[Intel-gfx] [RFC 00/22] Add support for GuC-based SLPC
Jesse Barnes
jbarnes at virtuousgeek.org
Tue Jan 26 07:45:42 PST 2016
On 01/22/2016 09:00 AM, Daniel Vetter wrote:
> On Wed, Jan 20, 2016 at 06:26:02PM -0800, tom.orourke at intel.com wrote:
>> From: Tom O'Rourke <Tom.O'Rourke at intel.com>
>>
>> SLPC (Single Loop Power Controller) is a replacement for
>> some host-based power management features. The SLPC
>> implemenation runs in firmware on GuC.
>>
>> This series is a first request for comments. This series
>> is not expected to be merged. After changes based on
>> comments, a later patch series will be sent for merging.
>>
>> This series has been tested with SKL guc firmware
>> versions 4.3 and 4.7. The graphics power management
>> features in SLPC in those versions are DFPS (Dynamic FPS),
>> Turbo, and DCC (Duty Cycle Control). DFPS adjusts
>> requested graphics frequency to maintain target framerate.
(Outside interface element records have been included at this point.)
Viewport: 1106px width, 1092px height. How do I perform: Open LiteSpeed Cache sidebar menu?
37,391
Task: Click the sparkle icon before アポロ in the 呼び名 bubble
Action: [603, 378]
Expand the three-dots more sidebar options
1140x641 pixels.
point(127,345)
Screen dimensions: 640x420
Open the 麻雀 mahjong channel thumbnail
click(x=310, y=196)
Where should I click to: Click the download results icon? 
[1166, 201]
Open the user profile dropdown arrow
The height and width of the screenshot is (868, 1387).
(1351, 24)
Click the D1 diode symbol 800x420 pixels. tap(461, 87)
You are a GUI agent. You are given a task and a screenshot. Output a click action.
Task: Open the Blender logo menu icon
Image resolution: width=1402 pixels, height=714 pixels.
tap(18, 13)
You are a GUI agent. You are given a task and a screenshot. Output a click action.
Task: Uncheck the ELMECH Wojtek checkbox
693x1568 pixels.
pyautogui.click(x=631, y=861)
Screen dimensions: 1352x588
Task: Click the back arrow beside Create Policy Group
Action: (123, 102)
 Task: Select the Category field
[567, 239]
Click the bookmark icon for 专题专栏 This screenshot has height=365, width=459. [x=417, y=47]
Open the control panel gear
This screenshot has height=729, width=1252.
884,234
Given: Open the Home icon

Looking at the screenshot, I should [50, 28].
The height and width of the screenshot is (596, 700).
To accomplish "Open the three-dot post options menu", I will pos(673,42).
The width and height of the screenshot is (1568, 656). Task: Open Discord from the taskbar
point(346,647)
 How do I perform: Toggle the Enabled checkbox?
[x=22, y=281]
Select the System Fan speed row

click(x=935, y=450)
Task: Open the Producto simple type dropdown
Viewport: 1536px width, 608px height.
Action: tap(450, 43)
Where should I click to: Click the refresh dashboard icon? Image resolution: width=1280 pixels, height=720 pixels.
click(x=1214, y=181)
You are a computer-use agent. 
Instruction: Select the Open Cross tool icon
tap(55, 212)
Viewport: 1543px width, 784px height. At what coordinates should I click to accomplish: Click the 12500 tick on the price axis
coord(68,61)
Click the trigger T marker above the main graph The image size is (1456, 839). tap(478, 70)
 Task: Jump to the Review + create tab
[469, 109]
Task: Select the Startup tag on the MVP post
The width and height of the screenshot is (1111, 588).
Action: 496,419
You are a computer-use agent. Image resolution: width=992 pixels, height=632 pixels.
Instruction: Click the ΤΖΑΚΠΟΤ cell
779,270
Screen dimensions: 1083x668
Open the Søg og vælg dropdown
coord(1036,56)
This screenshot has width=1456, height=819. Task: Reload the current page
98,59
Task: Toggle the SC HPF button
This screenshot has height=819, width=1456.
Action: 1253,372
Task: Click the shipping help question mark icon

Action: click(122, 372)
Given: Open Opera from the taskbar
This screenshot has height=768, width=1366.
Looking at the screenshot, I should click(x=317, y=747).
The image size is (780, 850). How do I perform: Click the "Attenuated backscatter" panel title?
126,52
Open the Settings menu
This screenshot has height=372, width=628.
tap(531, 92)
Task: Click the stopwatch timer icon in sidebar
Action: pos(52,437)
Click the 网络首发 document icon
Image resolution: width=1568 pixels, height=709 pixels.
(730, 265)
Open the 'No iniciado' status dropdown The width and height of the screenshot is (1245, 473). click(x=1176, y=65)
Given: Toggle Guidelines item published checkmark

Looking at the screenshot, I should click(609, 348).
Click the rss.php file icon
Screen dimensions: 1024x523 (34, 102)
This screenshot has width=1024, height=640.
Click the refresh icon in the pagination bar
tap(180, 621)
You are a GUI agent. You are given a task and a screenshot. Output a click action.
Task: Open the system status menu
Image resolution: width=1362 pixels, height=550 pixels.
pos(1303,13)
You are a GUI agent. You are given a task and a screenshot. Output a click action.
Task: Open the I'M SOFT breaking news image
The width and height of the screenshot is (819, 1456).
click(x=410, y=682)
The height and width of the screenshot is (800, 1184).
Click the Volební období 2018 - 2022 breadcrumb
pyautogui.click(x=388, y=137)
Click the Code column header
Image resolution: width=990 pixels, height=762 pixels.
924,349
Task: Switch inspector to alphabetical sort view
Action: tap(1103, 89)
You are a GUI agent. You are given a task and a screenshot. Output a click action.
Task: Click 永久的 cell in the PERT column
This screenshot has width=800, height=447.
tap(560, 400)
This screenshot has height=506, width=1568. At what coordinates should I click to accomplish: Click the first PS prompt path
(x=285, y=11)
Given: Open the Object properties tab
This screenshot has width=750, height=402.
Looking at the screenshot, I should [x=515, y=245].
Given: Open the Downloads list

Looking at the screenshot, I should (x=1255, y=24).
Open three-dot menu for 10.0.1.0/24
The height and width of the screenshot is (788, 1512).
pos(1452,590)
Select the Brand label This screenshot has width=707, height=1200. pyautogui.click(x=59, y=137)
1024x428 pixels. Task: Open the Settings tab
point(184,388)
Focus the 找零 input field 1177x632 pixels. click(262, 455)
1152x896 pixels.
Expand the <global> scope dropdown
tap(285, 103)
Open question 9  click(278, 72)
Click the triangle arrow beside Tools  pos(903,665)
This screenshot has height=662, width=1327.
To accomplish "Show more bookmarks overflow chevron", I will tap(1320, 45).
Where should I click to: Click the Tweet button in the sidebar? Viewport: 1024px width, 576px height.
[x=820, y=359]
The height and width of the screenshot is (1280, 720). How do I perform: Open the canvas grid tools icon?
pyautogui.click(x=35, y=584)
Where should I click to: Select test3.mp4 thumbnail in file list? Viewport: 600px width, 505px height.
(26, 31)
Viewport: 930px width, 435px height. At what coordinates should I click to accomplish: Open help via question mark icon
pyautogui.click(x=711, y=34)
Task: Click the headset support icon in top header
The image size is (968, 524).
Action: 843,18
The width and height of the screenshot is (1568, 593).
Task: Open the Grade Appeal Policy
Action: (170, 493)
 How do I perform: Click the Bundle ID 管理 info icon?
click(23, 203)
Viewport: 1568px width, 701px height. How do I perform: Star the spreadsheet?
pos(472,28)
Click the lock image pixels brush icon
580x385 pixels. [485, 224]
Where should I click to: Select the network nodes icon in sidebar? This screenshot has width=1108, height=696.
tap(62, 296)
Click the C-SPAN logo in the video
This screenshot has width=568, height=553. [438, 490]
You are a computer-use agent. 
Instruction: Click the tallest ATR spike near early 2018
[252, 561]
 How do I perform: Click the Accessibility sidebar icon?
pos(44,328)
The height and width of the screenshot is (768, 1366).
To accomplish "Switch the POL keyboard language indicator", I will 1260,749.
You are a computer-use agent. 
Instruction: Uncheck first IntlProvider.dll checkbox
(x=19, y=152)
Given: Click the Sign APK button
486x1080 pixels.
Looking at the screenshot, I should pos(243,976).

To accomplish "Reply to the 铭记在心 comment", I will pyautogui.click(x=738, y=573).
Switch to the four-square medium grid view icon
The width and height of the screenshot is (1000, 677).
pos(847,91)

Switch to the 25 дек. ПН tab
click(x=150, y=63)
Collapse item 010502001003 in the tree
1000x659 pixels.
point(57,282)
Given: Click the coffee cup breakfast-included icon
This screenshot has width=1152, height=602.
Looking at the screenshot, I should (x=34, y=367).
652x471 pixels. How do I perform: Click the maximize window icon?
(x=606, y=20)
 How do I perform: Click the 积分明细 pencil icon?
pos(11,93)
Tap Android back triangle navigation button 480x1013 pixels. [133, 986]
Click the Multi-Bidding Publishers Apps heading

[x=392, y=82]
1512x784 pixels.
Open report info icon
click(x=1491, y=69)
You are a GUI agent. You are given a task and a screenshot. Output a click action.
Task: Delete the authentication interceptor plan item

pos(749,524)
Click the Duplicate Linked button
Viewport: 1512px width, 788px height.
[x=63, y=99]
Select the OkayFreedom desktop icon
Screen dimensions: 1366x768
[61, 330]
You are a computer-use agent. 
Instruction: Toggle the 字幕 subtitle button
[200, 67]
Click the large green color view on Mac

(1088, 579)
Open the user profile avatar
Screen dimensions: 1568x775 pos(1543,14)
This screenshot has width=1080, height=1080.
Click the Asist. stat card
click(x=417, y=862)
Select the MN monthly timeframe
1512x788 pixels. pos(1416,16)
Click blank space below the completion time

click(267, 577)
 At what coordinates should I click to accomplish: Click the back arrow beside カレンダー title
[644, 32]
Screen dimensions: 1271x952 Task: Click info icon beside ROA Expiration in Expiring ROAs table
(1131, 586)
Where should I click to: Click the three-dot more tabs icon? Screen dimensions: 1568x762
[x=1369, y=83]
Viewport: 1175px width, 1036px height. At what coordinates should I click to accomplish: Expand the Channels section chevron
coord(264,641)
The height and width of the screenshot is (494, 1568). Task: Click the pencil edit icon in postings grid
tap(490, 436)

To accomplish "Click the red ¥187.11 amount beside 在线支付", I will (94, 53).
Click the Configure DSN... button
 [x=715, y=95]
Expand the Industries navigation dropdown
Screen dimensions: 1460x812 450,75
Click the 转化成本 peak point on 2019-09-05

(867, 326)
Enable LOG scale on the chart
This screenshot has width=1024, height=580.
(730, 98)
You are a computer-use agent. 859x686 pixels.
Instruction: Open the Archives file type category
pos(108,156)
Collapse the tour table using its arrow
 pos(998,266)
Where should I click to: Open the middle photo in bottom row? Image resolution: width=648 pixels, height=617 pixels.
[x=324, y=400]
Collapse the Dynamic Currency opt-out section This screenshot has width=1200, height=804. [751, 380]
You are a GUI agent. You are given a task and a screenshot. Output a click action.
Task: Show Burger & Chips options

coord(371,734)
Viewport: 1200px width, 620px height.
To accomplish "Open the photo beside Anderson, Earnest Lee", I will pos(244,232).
>> Turbo adjusts requested graphics frequency to maintain
>> target GT busyness. DCC adjusts requested graphics
>> frequency and stalls guc-scheduler to maintain actual
>> graphics frequency in efficient range.
>
> Either it's been forever long ago or I missed that meeting, so I'll drop
> my big arch concerns here. We probably need to discuss this internally, at
> least the benchmark data. Two big items:
>
> - How does GuC measure fps rendered to the screen? More specifically, how
> does it figure out that we missed a frame and kick the throttle up?
Yeah, this has been covered before, both in the design review and with the GuC team; I don't think the DFPS feature is ready for Linux usage yet, or at least not generally, since afaik it doesn't have a way to monitor offscreen rendering at all, so may end up keeping the GPU freq lower than it needs to be when several clients are rendering to offscreen buffers and passing them to the compositor (depending on the compositor behavior at least).
> - This patch series seems to remove the limiting abilities, and also
> completely no-ops out our boost/deboost features. Can we recover these
> features?
This is a good question; if the GuC handles this it should probably be mentioned somewhere.